Ma crainte pour notre compagnon dut cependant passer au second plan. L’Ombre se préparait probablement à sévir de nouveau, donc je me concentrai une seconde pour amener mes lumières dansantes à l’endroit où elle avait disparu. Cela eut pour effet de la faire fuir, sous les quolibets d’Astal, en direction d’Agorn qu’elle attaqua. Ni le sort d’Astal, ni ma sphère de feu ne parvinrent à l’atteindre, ni même à la décontenancer. En effet, elle se désengagea et se précipita vers Smelk et Mad, toujours aux prises avec l’alchimiste. Ce dernier, décidément dur au mal, se relevait et l’attaque conjointe de mes deux compagnons n’y changea rien. Bien au contraire, il blessa Smelk, plus vulnérable sans son armure. Ce fut Mad qui mit fin au combat, en plantant sa lame dans le dos de la créature, qui s’écroula. Voyant sans doute les choses tourner en sa défaveur, l’Ombre se métamorphosa en rat et nous la perdîmes des yeux dans la pénombre de la pièce. Ainsi fuyait notre chance d’offrir au clan des Voor la domination des tunnels, ce qui aurait pu nous valoir quelques faveurs de leur part.

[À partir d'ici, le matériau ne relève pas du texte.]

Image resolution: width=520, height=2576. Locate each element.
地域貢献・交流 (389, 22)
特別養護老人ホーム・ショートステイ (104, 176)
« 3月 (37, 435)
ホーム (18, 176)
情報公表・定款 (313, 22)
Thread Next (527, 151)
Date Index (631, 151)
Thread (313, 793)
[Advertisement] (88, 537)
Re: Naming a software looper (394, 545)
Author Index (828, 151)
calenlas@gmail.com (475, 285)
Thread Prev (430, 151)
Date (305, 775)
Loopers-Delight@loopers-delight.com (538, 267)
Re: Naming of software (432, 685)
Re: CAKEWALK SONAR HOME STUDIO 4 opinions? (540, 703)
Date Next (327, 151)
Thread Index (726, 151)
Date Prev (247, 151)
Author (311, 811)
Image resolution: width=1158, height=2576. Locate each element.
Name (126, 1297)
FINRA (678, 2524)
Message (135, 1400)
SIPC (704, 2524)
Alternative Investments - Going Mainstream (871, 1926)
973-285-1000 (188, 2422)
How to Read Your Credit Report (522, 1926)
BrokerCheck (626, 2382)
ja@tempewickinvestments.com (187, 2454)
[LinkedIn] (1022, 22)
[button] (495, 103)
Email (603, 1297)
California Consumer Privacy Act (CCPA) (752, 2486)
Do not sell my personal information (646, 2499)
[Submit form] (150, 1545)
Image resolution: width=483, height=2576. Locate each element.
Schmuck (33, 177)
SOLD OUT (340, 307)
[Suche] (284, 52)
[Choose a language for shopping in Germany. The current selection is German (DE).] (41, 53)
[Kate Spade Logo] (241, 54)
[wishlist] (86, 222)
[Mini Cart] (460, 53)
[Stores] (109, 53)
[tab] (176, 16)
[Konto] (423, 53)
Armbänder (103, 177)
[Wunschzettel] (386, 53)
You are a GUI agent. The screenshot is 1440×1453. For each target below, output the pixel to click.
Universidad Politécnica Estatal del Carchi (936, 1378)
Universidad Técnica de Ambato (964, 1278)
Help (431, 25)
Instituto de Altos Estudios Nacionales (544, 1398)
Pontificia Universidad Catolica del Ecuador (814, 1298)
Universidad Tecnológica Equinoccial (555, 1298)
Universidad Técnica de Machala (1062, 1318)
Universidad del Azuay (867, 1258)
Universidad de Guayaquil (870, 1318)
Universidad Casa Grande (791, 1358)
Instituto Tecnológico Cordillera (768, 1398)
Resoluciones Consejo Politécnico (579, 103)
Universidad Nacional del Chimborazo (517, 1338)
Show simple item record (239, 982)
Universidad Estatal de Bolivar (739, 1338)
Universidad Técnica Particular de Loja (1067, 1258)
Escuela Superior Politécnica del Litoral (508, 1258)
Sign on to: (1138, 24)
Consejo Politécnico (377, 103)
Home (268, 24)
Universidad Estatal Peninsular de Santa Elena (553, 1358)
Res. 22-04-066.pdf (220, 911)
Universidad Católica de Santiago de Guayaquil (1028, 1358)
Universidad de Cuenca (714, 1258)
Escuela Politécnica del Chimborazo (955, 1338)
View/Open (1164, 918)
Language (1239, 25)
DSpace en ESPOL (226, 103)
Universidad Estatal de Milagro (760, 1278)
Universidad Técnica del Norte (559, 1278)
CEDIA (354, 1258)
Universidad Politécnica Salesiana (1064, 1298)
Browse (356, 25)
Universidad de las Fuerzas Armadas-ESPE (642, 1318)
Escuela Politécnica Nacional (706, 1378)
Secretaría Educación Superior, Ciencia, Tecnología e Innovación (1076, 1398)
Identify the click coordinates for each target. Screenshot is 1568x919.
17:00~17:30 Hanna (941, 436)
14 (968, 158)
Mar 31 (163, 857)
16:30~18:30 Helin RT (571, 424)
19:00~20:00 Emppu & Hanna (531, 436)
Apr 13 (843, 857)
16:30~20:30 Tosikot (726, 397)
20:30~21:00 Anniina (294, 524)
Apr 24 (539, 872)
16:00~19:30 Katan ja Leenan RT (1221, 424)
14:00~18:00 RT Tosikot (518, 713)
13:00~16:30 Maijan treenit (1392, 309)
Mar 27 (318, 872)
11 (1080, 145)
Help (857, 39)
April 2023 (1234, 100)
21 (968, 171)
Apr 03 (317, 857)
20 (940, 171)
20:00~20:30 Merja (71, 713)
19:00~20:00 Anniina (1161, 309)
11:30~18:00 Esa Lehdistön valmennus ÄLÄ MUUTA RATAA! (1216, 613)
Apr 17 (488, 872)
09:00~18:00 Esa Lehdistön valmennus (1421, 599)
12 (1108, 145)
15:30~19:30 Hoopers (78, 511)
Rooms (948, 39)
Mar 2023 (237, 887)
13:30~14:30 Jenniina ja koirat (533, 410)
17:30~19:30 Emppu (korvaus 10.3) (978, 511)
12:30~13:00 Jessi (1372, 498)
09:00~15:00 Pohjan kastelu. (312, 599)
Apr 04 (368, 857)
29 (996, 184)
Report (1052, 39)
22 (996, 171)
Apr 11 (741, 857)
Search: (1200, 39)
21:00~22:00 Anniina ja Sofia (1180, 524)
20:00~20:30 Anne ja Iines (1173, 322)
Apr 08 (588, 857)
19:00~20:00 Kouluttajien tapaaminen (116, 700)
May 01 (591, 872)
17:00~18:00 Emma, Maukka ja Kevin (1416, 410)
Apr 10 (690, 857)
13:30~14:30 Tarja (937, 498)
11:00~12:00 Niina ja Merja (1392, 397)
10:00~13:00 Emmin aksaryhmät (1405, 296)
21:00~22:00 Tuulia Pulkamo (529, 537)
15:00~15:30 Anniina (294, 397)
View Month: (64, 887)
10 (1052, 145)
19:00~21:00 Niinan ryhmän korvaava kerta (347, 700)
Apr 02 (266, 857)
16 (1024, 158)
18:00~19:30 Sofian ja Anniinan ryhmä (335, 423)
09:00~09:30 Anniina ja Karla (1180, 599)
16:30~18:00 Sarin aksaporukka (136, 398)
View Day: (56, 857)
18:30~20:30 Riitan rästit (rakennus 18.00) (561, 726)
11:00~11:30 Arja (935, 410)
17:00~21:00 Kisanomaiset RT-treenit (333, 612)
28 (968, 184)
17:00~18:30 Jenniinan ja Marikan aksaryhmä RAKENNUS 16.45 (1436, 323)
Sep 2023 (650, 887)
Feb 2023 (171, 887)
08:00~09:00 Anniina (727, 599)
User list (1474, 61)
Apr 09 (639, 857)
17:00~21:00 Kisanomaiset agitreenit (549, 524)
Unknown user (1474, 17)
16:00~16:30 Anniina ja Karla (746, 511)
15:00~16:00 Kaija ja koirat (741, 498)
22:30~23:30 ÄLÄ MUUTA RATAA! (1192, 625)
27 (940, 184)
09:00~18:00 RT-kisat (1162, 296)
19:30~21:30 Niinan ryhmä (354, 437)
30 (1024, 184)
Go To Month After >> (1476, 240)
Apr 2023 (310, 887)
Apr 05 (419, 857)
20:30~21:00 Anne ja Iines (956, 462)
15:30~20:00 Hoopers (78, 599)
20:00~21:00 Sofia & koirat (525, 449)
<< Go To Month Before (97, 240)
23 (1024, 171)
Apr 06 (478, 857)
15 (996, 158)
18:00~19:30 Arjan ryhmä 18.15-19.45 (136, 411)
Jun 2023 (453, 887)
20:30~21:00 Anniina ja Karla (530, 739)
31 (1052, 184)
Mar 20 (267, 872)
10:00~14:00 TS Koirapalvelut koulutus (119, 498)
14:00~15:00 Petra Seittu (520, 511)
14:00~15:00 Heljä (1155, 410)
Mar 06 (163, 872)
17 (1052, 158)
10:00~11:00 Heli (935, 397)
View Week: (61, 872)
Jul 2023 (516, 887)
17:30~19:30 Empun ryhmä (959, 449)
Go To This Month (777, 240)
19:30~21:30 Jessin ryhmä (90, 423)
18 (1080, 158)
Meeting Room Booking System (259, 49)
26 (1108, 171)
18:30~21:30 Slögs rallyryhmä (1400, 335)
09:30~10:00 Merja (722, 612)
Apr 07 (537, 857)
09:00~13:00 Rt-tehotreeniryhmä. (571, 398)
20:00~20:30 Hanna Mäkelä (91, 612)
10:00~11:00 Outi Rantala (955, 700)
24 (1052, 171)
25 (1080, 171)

Nous n’eûmes pas le temps de souffler, puisque c’est à ce moment que les grandes portes, situées sur la droite de celle que nous avions empruntée, commencèrent à se fermer. Mad, n’écoutant que son courage ou sa folie, s’y précipita, nous entraînant à sa suite. Après une brève lutte, lui et Smelk parvinrent à stopper la fermeture des portes. Elles étaient poussées par deux créatures d’une race que je n’avais jamais vue auparavant : pas plus hautes que moi, la peau bleue, et des lunettes grillagées sur le nez. La pièce dans laquelle nous avions fait irruption était occupée en son centre par un gigantesque trou, au-dessus duquel pendait une cage, accrochée à une grue. Dans la cage, un homme nous implorait de le libérer. Nous avions manifestement interrompu sa descente dans les entrailles de la terre.

Alors qu’Astal utilisait sa baguette pour attaquer les deux créatures bleues, la pièce tomba soudain dans une obscurité totale, mes lumières dansantes s’évanouissant sans que je puisse les raviver. Collectivement, nous prîmes un peu de recul, pendant que Mad lançait une fiole trouvée sur le cadavre de l’alchimiste, mais qui ne sembla pas atteindre sa cible. De son côté, Arannis tenta de soigner Astal à l’aide d’une baguette, mais sans y parvenir. Je le vis la tendre à notre compagne, avec un air désabusé. Dans les mains de la Demi-Elfe, la baguette fonctionna. Je réalisai alors que la chute d’Arannis aurait peut-être des conséquences durables…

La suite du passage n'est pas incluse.